The “Equitization” of The Corporate Bond Market


The WSJ’s Jason Zweig ran a piece this weekend titled “Huh? It Costs How Much To Trade a Bond?” . We are a big fan of Jason’s as he always writes some thoughtful, well-researched pieces which often try to educate retail investors about the secret costs of trading.  Jason points out that transaction costs (including mark-ups and commissions) for corporate bonds are much higher than stocks.  To support his point, Jason quotes from a paper published last month titled “Transaction Costs, Trade Throughs, and Riskless Principal Trading in Corporate Bond Markets” written by Professor Larry Harris.  Jason says:

“Professor Harris estimates that individual investors are paying bond dealers and other middlemen an average of $7.72 per $1,000 of principal value to buy corporate bonds. If you paid that much to buy stocks, 200 shares of a $50 stock would run you at least $77.20 in trading costs—instead of the roughly $10 that you would pay at most online brokerage firms.”
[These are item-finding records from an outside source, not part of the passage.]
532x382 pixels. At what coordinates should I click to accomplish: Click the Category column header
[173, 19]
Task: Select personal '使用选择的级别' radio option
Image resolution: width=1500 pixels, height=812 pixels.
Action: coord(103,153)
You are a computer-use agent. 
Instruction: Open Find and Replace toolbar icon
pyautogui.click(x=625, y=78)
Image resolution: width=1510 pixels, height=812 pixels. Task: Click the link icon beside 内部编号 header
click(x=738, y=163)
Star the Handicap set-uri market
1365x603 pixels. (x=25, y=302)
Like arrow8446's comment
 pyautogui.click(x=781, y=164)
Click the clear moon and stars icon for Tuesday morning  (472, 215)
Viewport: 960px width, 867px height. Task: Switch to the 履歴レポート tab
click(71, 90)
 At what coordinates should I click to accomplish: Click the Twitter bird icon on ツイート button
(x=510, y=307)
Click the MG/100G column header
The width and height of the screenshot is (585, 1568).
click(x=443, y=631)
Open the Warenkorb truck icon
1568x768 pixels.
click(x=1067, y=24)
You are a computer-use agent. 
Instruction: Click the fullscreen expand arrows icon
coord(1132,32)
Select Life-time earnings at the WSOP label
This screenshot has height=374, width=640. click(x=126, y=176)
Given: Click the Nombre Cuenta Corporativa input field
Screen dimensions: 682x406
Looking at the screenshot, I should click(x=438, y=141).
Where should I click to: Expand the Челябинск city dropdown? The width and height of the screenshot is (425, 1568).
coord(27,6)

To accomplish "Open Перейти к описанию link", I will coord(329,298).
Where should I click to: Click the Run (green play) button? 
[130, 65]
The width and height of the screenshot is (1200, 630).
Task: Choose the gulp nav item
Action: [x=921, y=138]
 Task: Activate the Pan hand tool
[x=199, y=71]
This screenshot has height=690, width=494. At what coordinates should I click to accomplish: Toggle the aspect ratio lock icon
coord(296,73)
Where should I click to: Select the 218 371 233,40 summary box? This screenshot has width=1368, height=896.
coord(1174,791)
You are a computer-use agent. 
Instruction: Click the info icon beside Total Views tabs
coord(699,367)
At first glance, some investors may get outraged about these higher fees, but we think you have to be careful before jumping to conclusions.  And we also think you have to be careful before attempting to change the way corporate bonds are traded.  Our fears about poorly conceived regulatory changes comes from the developments over the past 20 years in the equity market.  As we outlined in our book “Broken Markets”, the changes in the equity market started after Professor’s Christie and Schultz published their study “Why Do Market Makers Avoid Odd Eight Quotes?”.  While Christie and Schultz did a great job by uncovering collusion in the equity market, the reaction by regulators created a host of unforeseen and unintended problems which have resulted in today’s fragmented, latency sensitive stock market.  Regulators thought they were introducing competition into the market, but they ended up driving out traditional liquidity providers who had obligations and replaced them with proprietary traders who can walk away from the market at any time they please.

We’re afraid that some regulators may look at Professor Harris’ research and begin to make the same mistakes they made after Christie/Schultz was published.  Professor Harris was formerly the SEC’s Chief Economist and has written many market structure papers including the Knight Capital funded paper titled “Equity Trading in the 21st Century”.  He is no newcomer to the industry so when he writes a paper about corporate bond costs being too high, then he is likely to attract a lot of regulatory attention.  What worries us most about Professor Harris’ paper is not his findings but some of his recommendations which include creating a NBBO (National Best Bid Offer) for corporate bonds and enacting a trade through rule similar to the one in the equity market that was established by Reg NMS.  And even more troubling is what Professor Harris doesn’t recommend: dealer obligations.  The corporate bond market is much different than the equity market but we’re afraid that Professor Harris is prescribing solutions which will “equitize” the corporate bond market.  If this happens,  you will soon see colocation, rebates, private data feeds and special order types coming to the corporate bond market.

Professor Harris will probably claim that his suggestions will aid in corporate bond liquidity and lower transaction costs.  But ask yourself, when was the last time you heard that claim and how did that work out?